IE Mac's Web archive goes a little overboard and saves everything that is referenced via <link> tags, such as 'next', 'prev', 'index', etc, even though these are not used as part of the page itself. Not only does it bloat the archive with files that are not needed, but it also does not use the cached copy of the page. Instead it downloads everything again. Images, stylesheets, HTML, scripts; everything. This wastes bandwidth for both you and the Web site host, but also means that pages that have dynamic content that is different every time, will have the wrong content saved. In the case of online shopping, saving the order confirmation page (as proof of purchase) could easily end up submitting your order a second time. Ouch.
Konqueror makes the same basic mistake as IE Mac - it saves everything referenced via <link> tags, bloating the archive. Fortunately it uses the cached versions if it has them, but saving one page on my site can make it save five or more separate redundant pages which can waste both of our bandwidth (in the worst case, it can save over 30 pages when you try to save 1). It also fails to save imported stylesheets unless the master stylesheet is a part of the main page (not a imported or linked stylesheet), and any images referenced by stylesheets. It breaks any scripts in the same way as Mozilla/Firefox, duplicating their dynamic content, or breaking them completely. When saving files in frames, it saves them with the file extension they had on the server (such as .php .asp), which it then fails to load if you try to view the archived page. On top of that, it also fails to rewrite any links, so they all point to tar:/linkpath (which doesn't exist), and it uses a format that no other browser understands.
Safari saves in its own custom Web archive format that is not supported by any other browser. In addition, it breaks scripts in the same way as Mozilla/Firefox, duplicating their dynamic content, or breaking them completely. It fails to save imported stylesheets, alternate stylesheets, and images used by stylesheets, meaning that even though you have saved the Web page, you will still need an Internet connection to view the saved version properly.
OK, so clearly one browser managed to survive more challenges than the others, and that was iCab. The only thing it failed to do correctly was to save all images used by the stylesheet (it stored the images referred to by the currently enabled stylesheet, not the alternate stylesheets).

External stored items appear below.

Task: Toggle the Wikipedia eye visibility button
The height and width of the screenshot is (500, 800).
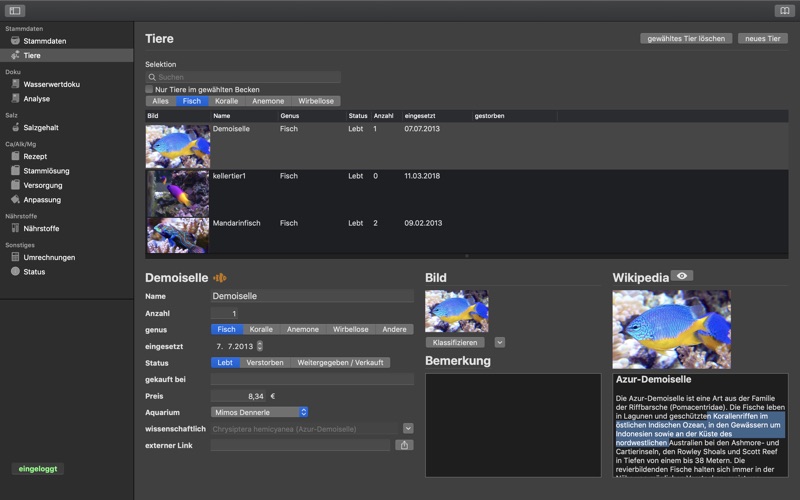Action: click(682, 276)
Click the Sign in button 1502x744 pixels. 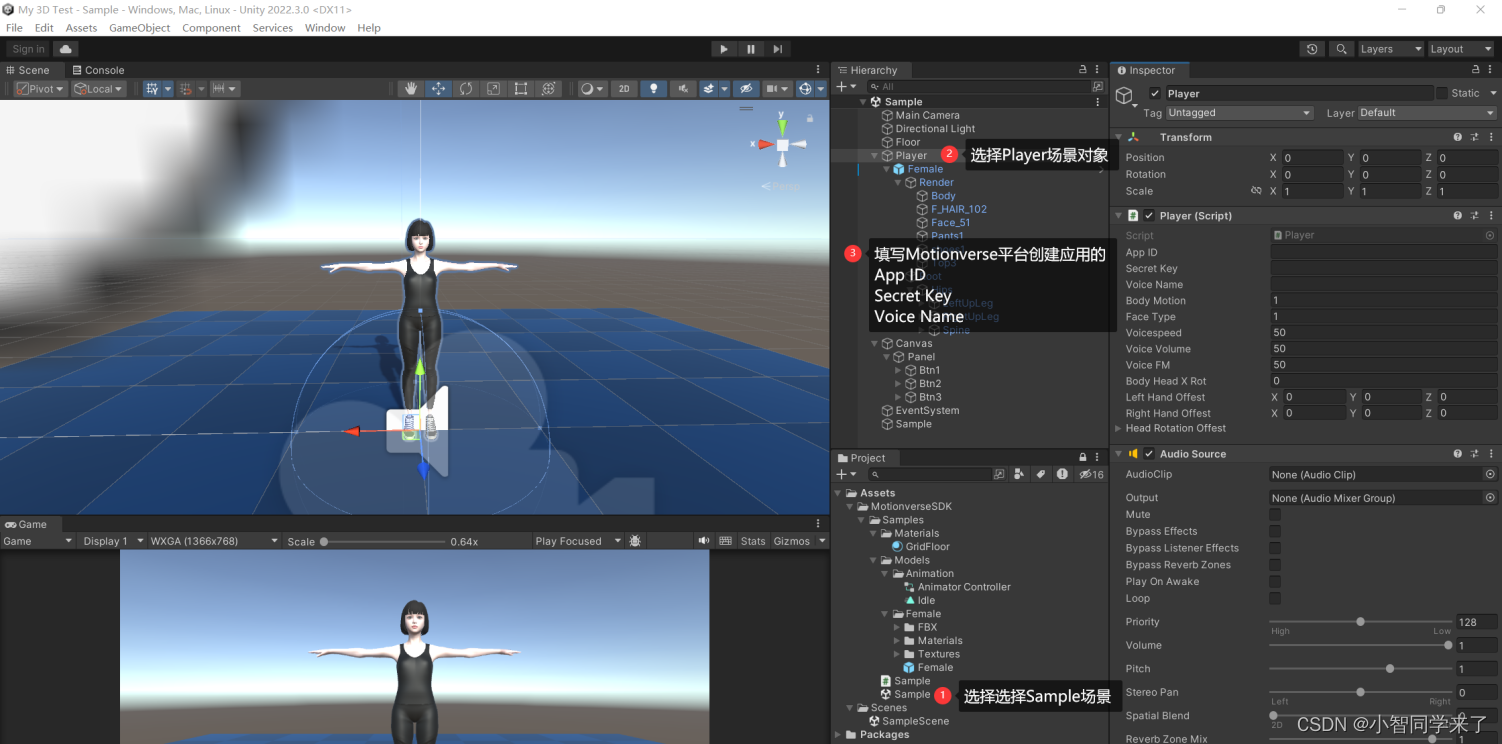pyautogui.click(x=28, y=49)
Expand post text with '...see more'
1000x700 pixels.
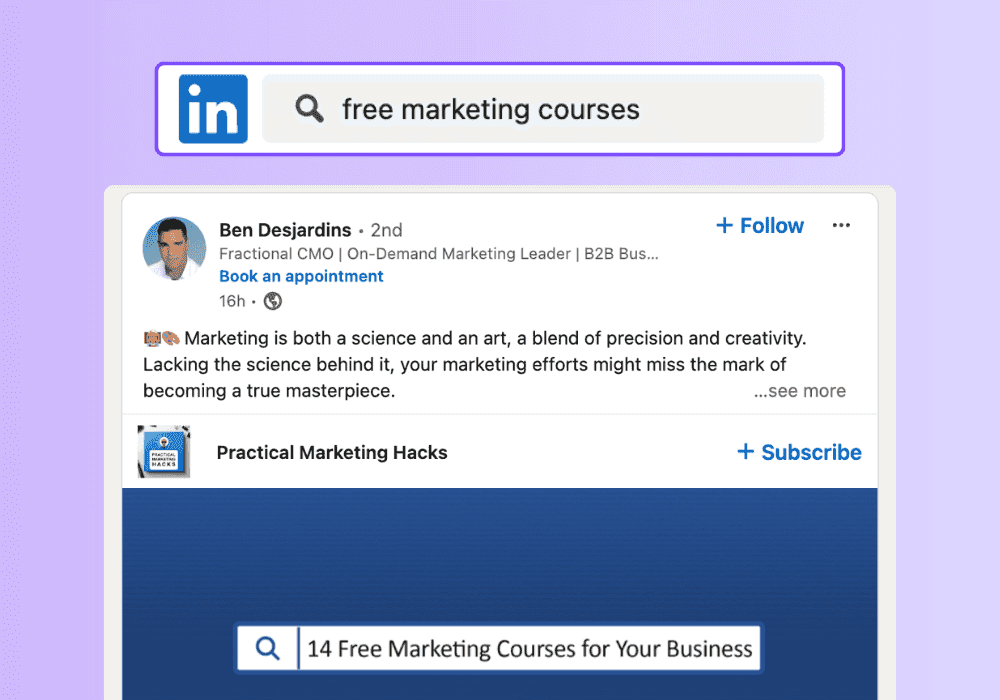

However, it's archive format is incompatible with other browsers. In addition, most of you who save demonstration or example pages from this site will want to be able to edit them to make your own pages, so the complete Web page format is much more useful.
Internet Explorer and Mozilla/Firefox make a real mess with their breaking of stylesheets and dynamic page content - to the extent that they are unusable. The only thing that Mozilla/Firefox is useful for is saving pages that are completely generated by JavaScript (almost always popup content), and that does not happen very often at all. Internet Explorer failed so badly to handle saving of stylesheets that for a while, the ability to save complete or archived Web pages was actually removed in early versions of IE 7.
That leaves just one browser; Opera. Remember to select 'HTML file with images' from the 'Save as type' dropdown.